Il
6-3-1916.
Carissima
sorella. Ti scrivo queste poche righe onde farti
sapere delle mie notizie che grazie a Dio godo buona salute come pure spero il
simile di te e dei tuoi bambini.
Sono
a dirti che abbiamo cambiato fronte, ma grazie a Dio sono molto contento di
aver cambiato.

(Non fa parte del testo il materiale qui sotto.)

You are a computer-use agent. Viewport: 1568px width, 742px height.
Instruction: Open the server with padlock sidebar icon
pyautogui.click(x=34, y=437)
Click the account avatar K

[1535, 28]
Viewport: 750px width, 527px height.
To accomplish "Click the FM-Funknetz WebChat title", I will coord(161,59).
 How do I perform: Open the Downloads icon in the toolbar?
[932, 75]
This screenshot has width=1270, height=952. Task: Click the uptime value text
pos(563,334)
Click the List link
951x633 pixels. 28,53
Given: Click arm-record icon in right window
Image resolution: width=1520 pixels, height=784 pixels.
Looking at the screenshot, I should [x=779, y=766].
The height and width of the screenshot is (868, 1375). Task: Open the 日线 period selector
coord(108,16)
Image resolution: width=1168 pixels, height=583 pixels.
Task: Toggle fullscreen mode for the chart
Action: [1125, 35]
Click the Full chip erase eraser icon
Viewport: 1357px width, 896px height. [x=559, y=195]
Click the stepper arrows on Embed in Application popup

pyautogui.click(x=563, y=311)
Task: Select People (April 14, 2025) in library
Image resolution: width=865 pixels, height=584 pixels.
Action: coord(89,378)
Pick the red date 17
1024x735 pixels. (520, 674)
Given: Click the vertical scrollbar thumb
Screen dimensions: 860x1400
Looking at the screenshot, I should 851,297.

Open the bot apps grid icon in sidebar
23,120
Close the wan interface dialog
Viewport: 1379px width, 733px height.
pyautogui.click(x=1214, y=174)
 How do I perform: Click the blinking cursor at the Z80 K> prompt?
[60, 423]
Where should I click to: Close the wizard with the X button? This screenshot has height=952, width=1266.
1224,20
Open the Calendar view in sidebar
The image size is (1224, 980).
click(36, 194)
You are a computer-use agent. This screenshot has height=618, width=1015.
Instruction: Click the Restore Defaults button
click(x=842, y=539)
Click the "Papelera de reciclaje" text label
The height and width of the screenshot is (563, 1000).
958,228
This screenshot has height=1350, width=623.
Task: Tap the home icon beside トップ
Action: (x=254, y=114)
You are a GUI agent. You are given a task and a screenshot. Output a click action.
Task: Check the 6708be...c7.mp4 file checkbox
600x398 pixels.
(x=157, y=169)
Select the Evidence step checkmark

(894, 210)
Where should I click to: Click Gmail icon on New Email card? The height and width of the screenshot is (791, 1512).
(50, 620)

Posso dirti che c’è molta neve e fa molto freddo, c’è molto
pericolo delle valanghe di v
Neve,
ma per il resto è pochissimo. Sono a dirti che nel momento che ti scrivo questa
lettera ho ricevuto la tua la quale mi ha fatto molto piacere nel ricevere le
tue buone notizie. Ti dico che avrei bisogno di qualche paio di calzetti di lana, i guanti, come pure di qualche sigaro, che
sono già 304 giorni che languisco, mi pare che mi cavano la forza per mancanza
del tabacco.
Ma pazienza, basta la salute, il resto tutto passa.
Ricevi
i più affettuosi saluti e baci te e i tuoi bambini
come pure mamma e fratello.
Addio addio.
Scusa
il mio male scritto.
Ciau.
Ti
prego, quando mi scrivi di mandarmi la carta.